You are working with a digital signal processor that operates on a binary matrix of signals with 'N' rows and 'M' columns. You are given this matrix and an integer 'K'.
The processor has a special "inverting amplifier" that can be applied to any column. When applied, it toggles every signal in that column (0 becomes 1, and 1 becomes 0).
Your task is to apply this inverting amplifier exactly 'K' times to a set of columns of your choice. You are allowed to apply the amplifier to the same column multiple times. The goal is to maximize the number of rows that consist entirely of '1's after performing the 'K' operations.
The first line of input contains three space-separated integers: 'N', 'M', and 'K'.
The next 'N' lines each contain a string of 'M' characters ('0' or '1'), representing a row of the binary matrix.
Print a single integer representing the maximum number of rows that can be made entirely of '1's.
The key constraint is performing the operation exactly 'K' times.

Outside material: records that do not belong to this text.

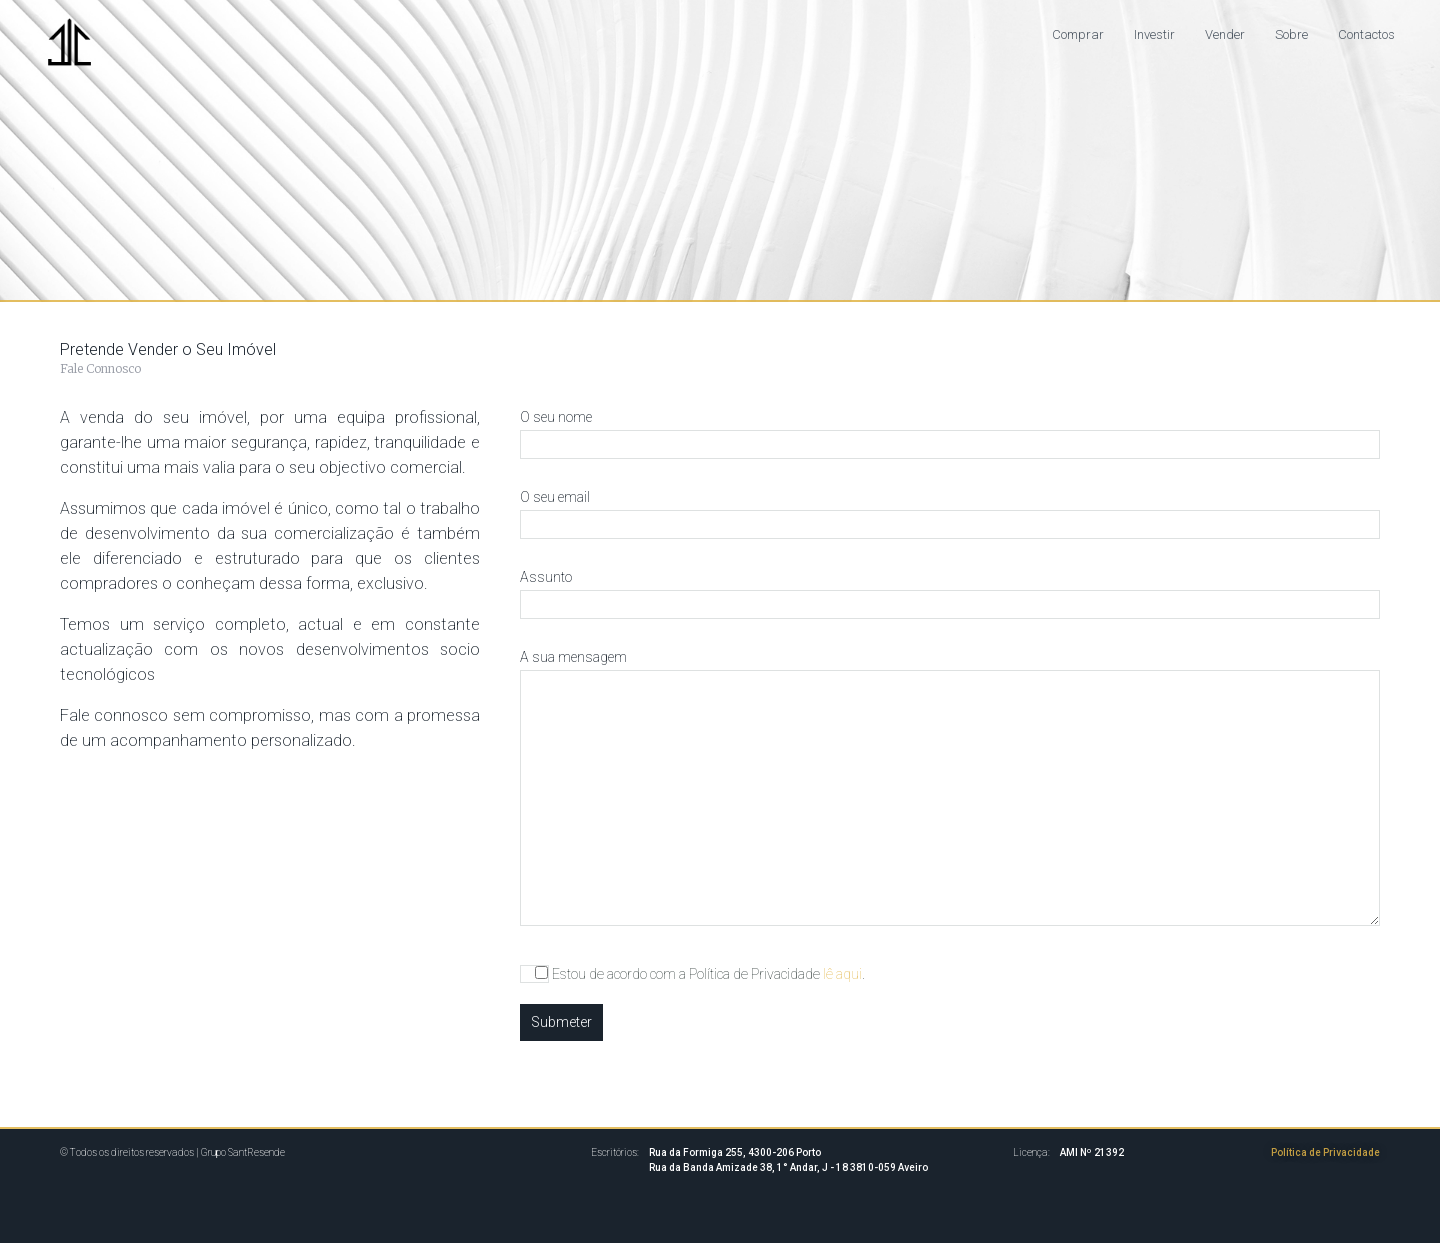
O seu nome (950, 430)
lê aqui (842, 974)
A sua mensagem (950, 789)
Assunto (950, 590)
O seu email (950, 510)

Toggling the same column twice is equivalent to not toggling it at all. This means if a row needs c columns to be toggled to become all '1's, it can be achieved with K operations if and only if c <= K and (K - c) is an even number. The remaining K - c operations can be spent on toggling any column and then toggling it back.
The most efficient approach is to iterate through each row of the matrix, consider it as a "target pattern," and calculate the result if we were to make that specific pattern all '1's.
2 3 3
000
010
1
We have K=3 operations.
- To make the first row "000" into "111", we need to toggle all 3 columns. Cost = 3. `K=3`. Since `3 <= 3` and `(3-3)` is even, this is possible. If we do this, the first row becomes "111". The second row "010" becomes "101". We get 1 full row.
- To make the second row "010" into "111", we need to toggle the first and third columns. Cost = 2. `K=3`. `3-2=1` (odd parity). This is not possible with exactly 3 toggles.
The maximum we can achieve is 1 row.
2 2 0
11
10
1
We have K=0 operations (we can do nothing).
The first row is already "11". The second is "10".
The maximum number of all-'1' rows without any changes is 1.
The expected time complexity is O(N * M).